Set down exactly the lines in the records below that run from the line with "The height and width of the screenshot is (925, 1200)." to the line with "Given: Click the P1 SPIN wheel", inclusive, and nothing more.

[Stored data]
*** Begin section ***

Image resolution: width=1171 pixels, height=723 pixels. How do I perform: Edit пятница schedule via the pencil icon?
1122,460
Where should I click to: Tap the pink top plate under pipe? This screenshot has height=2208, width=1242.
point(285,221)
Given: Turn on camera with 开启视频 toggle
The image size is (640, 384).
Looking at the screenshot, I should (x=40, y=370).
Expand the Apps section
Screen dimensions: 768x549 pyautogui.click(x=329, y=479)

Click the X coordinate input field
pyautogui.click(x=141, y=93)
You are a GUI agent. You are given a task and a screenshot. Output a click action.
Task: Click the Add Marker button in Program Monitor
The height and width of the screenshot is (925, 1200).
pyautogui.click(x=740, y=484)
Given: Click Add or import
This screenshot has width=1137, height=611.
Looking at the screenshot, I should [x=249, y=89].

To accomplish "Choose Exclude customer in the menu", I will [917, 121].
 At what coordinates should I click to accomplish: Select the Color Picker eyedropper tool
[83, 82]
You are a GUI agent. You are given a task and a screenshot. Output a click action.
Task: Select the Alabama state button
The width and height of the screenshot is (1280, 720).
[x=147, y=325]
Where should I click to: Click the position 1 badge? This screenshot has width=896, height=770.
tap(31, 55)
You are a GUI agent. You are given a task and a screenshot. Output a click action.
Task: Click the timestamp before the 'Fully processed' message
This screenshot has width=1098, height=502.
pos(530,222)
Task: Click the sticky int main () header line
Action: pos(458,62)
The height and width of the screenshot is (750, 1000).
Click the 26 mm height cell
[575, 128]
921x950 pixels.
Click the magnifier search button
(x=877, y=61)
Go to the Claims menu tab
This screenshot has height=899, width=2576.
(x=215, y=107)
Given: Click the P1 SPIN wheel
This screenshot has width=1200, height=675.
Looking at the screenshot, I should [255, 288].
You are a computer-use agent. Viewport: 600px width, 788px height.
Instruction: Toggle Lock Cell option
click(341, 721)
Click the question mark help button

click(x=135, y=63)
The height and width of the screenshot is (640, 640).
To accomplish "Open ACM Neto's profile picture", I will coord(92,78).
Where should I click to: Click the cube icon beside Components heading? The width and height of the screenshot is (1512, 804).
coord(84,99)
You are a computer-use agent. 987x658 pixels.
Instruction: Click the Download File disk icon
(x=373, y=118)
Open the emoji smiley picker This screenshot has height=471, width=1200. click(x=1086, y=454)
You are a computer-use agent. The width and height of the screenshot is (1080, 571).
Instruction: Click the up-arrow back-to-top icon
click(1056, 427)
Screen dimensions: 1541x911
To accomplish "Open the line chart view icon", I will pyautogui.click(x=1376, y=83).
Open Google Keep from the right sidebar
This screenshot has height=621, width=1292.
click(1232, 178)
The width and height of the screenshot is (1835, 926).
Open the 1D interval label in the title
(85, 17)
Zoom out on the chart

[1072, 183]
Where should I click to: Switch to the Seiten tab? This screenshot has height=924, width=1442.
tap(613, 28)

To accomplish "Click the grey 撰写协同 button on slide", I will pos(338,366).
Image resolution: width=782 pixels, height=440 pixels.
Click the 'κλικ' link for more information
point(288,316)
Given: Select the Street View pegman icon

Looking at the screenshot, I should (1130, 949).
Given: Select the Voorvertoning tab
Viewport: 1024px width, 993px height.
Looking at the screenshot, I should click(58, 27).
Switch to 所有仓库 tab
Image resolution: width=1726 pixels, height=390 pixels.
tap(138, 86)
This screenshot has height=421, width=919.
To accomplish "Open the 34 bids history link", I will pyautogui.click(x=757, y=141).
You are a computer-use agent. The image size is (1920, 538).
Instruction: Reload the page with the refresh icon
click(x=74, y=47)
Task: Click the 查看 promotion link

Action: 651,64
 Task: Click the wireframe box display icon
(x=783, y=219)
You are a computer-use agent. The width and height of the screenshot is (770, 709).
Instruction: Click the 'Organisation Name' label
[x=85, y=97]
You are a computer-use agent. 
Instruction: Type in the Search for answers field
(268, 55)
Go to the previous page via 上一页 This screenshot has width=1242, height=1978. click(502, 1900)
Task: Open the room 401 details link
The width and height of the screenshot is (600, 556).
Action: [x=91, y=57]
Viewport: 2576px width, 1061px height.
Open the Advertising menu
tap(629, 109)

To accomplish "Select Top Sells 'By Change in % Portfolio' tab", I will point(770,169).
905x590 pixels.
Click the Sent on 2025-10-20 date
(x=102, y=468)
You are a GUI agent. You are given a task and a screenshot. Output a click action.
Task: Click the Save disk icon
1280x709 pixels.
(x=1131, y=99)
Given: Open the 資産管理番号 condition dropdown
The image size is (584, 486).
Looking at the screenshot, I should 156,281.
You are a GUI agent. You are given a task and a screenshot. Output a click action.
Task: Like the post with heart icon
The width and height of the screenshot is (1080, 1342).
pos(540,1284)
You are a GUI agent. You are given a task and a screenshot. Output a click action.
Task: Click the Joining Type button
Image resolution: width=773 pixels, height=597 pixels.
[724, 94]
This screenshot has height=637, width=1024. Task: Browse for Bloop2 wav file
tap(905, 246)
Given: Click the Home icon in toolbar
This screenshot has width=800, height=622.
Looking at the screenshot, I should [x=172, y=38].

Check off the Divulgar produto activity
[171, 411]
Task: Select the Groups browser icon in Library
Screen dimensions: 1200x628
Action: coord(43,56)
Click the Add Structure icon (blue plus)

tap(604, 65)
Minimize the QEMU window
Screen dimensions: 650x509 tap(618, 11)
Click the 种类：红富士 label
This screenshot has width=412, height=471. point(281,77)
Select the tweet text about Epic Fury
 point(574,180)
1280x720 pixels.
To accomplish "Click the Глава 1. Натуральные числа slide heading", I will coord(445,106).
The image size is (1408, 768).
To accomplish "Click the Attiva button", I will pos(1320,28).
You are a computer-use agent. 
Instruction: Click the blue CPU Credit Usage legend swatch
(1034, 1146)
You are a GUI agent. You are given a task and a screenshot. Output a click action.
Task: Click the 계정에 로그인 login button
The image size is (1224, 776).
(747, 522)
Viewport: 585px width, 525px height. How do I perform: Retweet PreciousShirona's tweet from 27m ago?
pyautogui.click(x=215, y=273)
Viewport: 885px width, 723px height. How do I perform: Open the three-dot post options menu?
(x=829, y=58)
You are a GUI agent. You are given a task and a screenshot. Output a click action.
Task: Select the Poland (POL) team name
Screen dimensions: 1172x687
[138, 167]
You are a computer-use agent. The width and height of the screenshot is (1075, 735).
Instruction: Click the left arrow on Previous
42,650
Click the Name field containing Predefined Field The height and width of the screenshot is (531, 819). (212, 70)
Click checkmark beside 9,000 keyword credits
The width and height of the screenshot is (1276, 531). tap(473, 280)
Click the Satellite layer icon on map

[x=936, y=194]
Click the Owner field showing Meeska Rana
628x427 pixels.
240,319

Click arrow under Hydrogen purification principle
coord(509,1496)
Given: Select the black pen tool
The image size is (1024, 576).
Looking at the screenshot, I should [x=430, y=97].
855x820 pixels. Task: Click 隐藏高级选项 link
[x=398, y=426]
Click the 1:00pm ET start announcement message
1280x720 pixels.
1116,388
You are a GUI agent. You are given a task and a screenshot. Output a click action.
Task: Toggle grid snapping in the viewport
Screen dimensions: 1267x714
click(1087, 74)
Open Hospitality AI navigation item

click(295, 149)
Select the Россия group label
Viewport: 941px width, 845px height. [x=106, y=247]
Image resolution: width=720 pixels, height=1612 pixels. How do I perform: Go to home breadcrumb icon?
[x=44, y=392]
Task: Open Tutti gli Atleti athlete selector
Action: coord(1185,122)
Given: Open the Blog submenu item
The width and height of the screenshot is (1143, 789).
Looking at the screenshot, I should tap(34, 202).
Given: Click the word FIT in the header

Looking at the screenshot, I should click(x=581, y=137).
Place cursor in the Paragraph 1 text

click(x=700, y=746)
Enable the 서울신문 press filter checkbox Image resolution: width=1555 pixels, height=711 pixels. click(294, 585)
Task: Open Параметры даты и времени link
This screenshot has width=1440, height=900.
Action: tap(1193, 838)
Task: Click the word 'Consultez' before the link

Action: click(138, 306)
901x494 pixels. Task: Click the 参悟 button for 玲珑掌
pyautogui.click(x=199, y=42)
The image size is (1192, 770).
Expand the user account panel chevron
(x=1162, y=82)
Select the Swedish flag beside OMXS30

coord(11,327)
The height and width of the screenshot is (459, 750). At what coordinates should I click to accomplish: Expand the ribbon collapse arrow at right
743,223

*** End section ***

■ Completed task
The height and width of the screenshot is (925, 1200).
pyautogui.click(x=740, y=484)
Given: Click Add or import
This screenshot has width=1137, height=611.
Looking at the screenshot, I should [x=249, y=89].

To accomplish "Choose Exclude customer in the menu", I will [917, 121].
 At what coordinates should I click to accomplish: Select the Color Picker eyedropper tool
[83, 82]
You are a GUI agent. You are given a task and a screenshot. Output a click action.
Task: Select the Alabama state button
The width and height of the screenshot is (1280, 720).
[x=147, y=325]
Where should I click to: Click the position 1 badge? This screenshot has width=896, height=770.
tap(31, 55)
You are a GUI agent. You are given a task and a screenshot. Output a click action.
Task: Click the timestamp before the 'Fully processed' message
This screenshot has width=1098, height=502.
pos(530,222)
Task: Click the sticky int main () header line
Action: pos(458,62)
The height and width of the screenshot is (750, 1000).
Click the 26 mm height cell
[575, 128]
921x950 pixels.
Click the magnifier search button
(x=877, y=61)
Go to the Claims menu tab
This screenshot has height=899, width=2576.
(x=215, y=107)
Given: Click the P1 SPIN wheel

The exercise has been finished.